1. A Man's Castle (Frank Borzage - 1933). As gorgeous as she looks photographed by Edward Steichen, Loretta Young never looked hotter than when she was 19 years old, a waif protected by Spencer Tracy in this Depression era classic. For Borzage, even the poor and homeless had their dreams and dignity.

2. Le Diable au Corps (Claude Autant-Lara - 1946). The novel by Raymond Radiguet is considered a classic. NoShame reissued Marco Bellochio's film which was inspired by the novel. This film is not available in France in any format. A nice still of Gerard Philipe and Micheline Presle is available on a paperback version of the novel.

3. The Damned (Joseph Losey - 1963). Did Joe Losey and Anthony Burgess know each other? This film came out the same year as Burgess' novel A Clockwork Orange. This very unusual Hammer production features Oliver Reed as the menacing biker of a not-to-distant future.

4. Omicron (Ugo Gregoretti - 1963). Ugo Gregoretti was the "G" from the anthology film RoGoPaG. I saw this science fiction comedy by chance one day at the New Yorker theater back in 1970. I keep hoping to find out if this film is as hilarious as I remember it.

5. Bachelor Flat (Frank Tashlin - 1962).

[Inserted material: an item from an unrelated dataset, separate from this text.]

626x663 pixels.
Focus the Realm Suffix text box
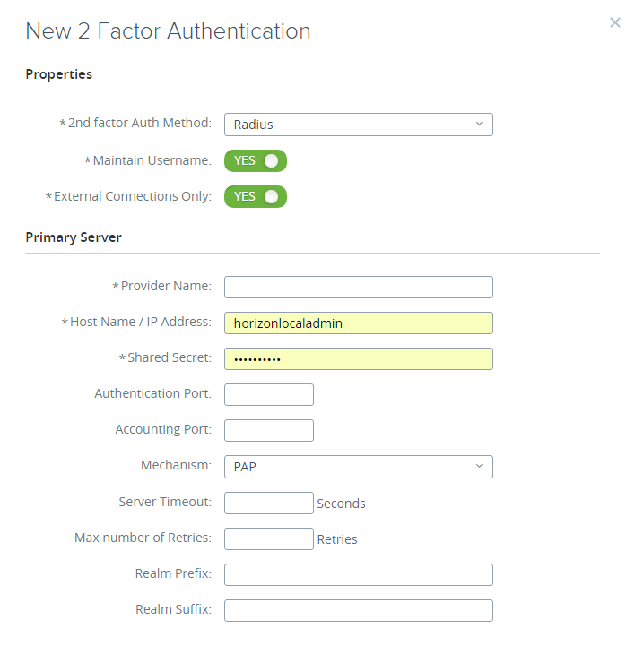point(358,610)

What's it going to take for 20th-Century Fox to release their Frank Tashlin films? There is a British version of The Girl Can't Help It with commentary by John Waters. Tashlin takes a friendly poke at CinemaScope with Jessica Dachshund scampering across the wide screen.

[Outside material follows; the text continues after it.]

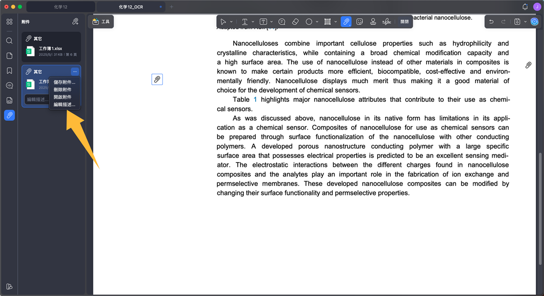Open the save options dropdown arrow

click(525, 22)
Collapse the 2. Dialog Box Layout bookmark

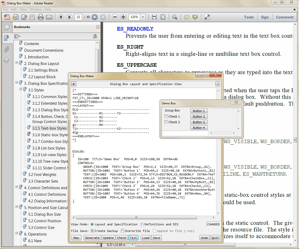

6. Japanese War Bride (King Vidor - 1952). Donald Ritchie vetoed including this film as part of the Museum of Modern Art's King Vidor retrospective. Of course I want to see this!

7. Shanghai Zhi Ye/Shanghai Blues (Tsui Hark - 1984). Tsui is fairly well represented on DVD, but I would still love to be able to see this musical comedy with Kenny Bee and Sylvia Chang.

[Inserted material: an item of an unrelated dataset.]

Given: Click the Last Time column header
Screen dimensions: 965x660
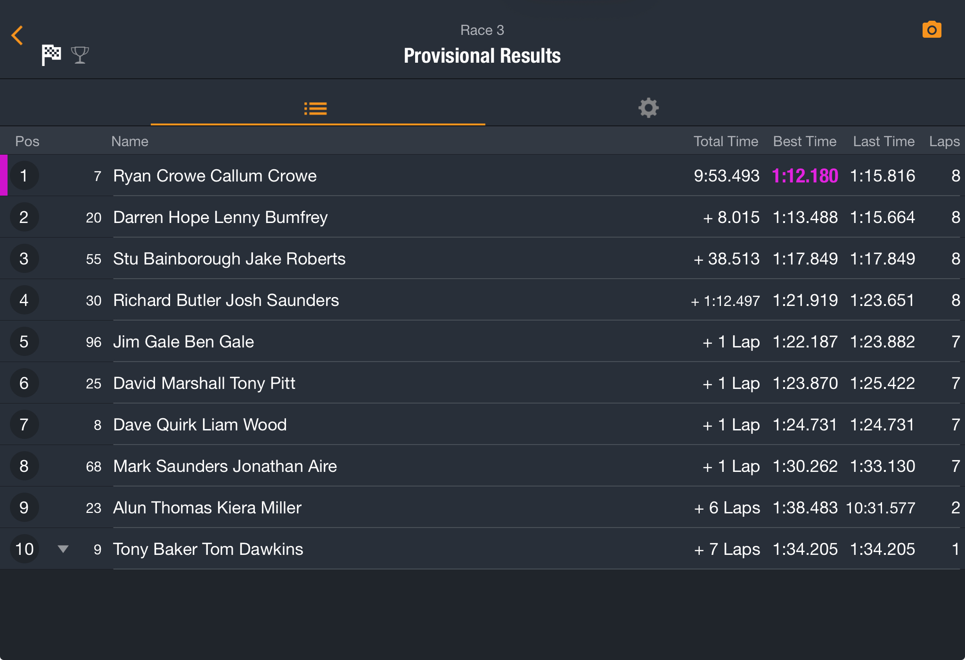Looking at the screenshot, I should coord(883,141).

8. Le Testament du Docteur Cordelier (Jean Renoir - 1959). Who doesn't want to see a horror movie by Jean Renoir?

9. Under the Red Robe (Victor Sjostrom - 1937). Sjostrom's last film as a director. Fun to watch and a reminder of who the old man in Wild Strawberries really was, Sweden's first great filmmaker.

10. It's Trad, Dad! (Richard Lester - 1962). Richard Lester and the British pop music scene, before they met The Beatles.

Posted by peter at February 20, 2006 03:17 PM

Comments

Good list, Peter. "Loretta Young never looked hotter than when she was 19 years old." I hope I'm not the only one other than yourself who can appreciate that.

"...perhaps if fellow writers/critics/bloggers created lists, a tipping point may be created to get a few more films out of the vaults and onto our home screens." It's certainly worth a try. Maybe this week I'll compose such a list.

As I mentioned to Girish, the one film that stands apart from all others for me is Rivette's "Out 1". All 12+ hours could fit on a couple of discs, preferably with the 4-hr "Out One: Specter" in with the bonus features. Rivette himself believed the film should be viewed in installments, so a DVD set would do nicely.

Posted by: Flickhead at February 20, 2006 08:30 PM

I saw Out One: Spectre at the New York Film Festival in 1974, but all I remember is Jean-Pierre Leaud annoying people with his harmonica.

Posted by: Peter Nellhaus at February 20, 2006 09:42 PM

I think you are onto something here, Peter. I will definitely make a list. Aux barricades, bloggers!

Posted by: Campaspe at February 22, 2006 08:04 PM

I made a list like this about a year and a half ago, and it's time for a new one. I am still dying for "A Foreign Affair" to be released on DVD in the US (there's a French DVD but it's pricey). Anyway, I enjoyed your list, which contains films I hadn't thought about for mine.